Exercise
The line that contains "2015‑21 WR Mergers & Changes (325, 2472)" marks the start. Please set it down, with every later line of the data, exactly and without pictures.
-*-*-
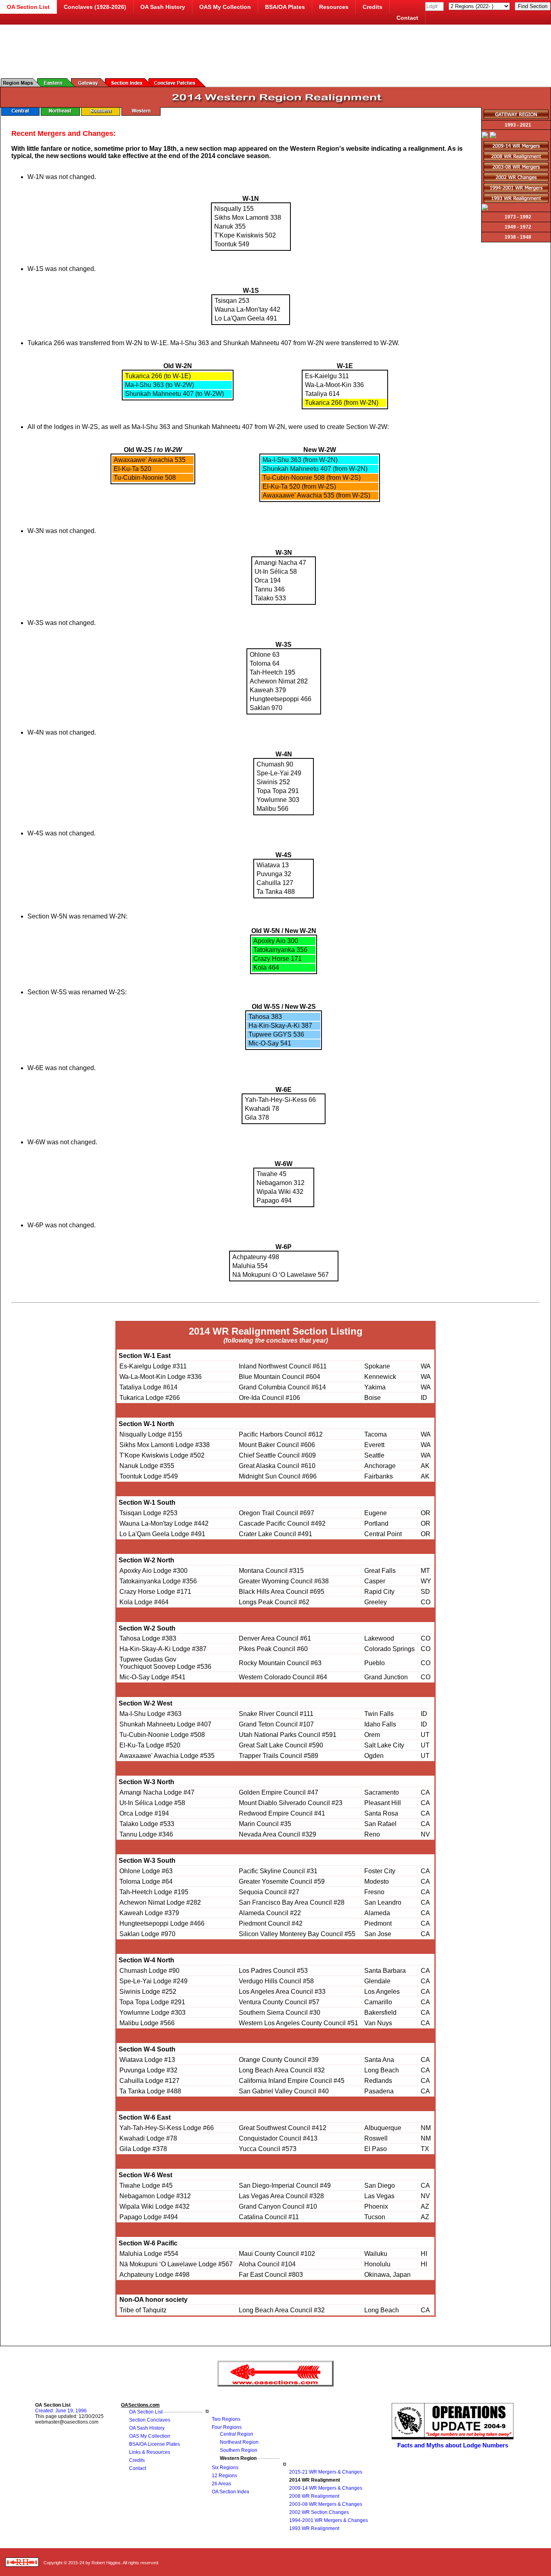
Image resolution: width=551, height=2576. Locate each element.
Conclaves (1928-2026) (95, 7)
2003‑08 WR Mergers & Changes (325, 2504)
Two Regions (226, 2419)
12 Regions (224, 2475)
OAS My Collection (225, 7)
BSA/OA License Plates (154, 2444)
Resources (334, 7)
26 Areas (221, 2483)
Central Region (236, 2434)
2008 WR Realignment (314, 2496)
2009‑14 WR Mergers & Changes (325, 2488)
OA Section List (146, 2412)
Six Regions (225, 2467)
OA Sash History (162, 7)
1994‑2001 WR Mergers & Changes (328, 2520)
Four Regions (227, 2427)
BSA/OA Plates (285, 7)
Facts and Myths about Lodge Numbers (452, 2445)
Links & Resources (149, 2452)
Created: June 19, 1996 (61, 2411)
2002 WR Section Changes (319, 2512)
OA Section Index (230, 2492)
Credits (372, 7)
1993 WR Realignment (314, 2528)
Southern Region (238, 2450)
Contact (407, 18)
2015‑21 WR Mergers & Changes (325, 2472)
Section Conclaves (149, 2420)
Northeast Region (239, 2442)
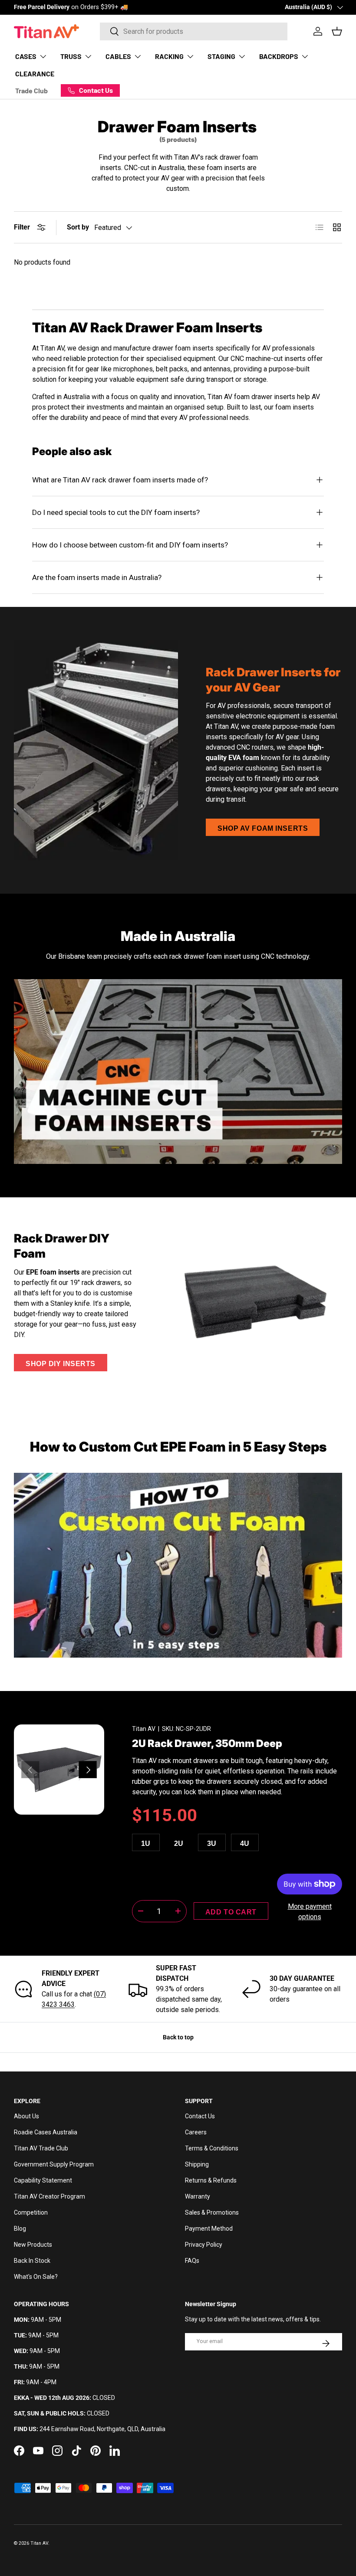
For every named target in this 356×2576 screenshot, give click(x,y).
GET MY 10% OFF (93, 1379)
-*-*-
Problem solution
2015‑21 WR Mergers & Changes (325, 2472)
Section Conclaves (149, 2420)
Northeast Region (239, 2442)
For every named target in this 356×2576 screenshot, give click(x,y).
GET MY 10% OFF (93, 1379)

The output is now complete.